- Mapalana Location within Sri Lanka
- Coordinates: 6°03′N 80°34′E﻿ / ﻿6.050°N 80.567°E
- Country: Sri Lanka
- Province: Southern Province
- District: Matara District
- Elevation: 7 m (23 ft)

Population (2024)
- • Total: 1,107
- Time zone: UTC+5:30 (Sri Lanka Standard Time Zone)
- • Summer (DST): UTC+6 (Summer time)
- Postal code: 81100

= Mapalana =

Village in Sri Lanka

Mapalana (මාපලාන) is a village in Matara District, Sri Lanka, 175 km from Colombo. It is approximately 3 km from Kamburupitiya where the University of Ruhuna's Faculty of Agriculture is located.

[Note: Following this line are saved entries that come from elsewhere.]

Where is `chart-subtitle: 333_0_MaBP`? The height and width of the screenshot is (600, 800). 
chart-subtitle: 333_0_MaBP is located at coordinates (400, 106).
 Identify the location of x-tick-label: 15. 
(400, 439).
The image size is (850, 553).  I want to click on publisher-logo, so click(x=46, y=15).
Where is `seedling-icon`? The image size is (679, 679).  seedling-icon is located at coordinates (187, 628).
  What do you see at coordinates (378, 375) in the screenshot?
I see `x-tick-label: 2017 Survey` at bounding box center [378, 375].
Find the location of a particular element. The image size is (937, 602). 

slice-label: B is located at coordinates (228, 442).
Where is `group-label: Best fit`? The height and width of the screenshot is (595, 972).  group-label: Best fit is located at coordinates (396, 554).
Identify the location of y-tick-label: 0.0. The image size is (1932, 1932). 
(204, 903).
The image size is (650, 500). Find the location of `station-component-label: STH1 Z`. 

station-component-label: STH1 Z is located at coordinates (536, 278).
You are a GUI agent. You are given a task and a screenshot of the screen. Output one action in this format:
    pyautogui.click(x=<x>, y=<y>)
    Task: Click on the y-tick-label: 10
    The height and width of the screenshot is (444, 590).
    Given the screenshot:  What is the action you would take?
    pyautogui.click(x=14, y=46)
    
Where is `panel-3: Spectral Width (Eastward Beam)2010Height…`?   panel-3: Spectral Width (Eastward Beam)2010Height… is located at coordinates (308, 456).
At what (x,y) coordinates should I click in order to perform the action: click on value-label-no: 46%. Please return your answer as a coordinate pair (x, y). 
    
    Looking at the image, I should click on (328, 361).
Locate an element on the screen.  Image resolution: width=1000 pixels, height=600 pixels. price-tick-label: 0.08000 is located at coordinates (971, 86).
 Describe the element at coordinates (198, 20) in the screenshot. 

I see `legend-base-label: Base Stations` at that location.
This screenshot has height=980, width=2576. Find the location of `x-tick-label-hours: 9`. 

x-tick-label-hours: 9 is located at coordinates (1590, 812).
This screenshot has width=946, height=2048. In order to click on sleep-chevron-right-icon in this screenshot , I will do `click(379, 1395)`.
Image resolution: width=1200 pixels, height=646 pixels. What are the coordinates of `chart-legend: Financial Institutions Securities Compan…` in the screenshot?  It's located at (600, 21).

The village is located at the junction of the Thihagoda-Kotapola (B415) highway and Mapalana-Boraluketiya Road.

==Etymology==
The name of the village was originally "Maha Pala Ana", which historically means "the great garden with fruits".

==Notable attractions==
It is also the site of the Mapalana falls (Mapalana Ella), a 141 m three-tier waterfall, the fourth tallest waterfall in Sri Lanka. According to local folklore the waterfall derives its name from a local nobleman (maapaa) who used to bathe at waterfall, hence maapaa-nana (place where the nobleman bathed) which became mapanana and later mapalana.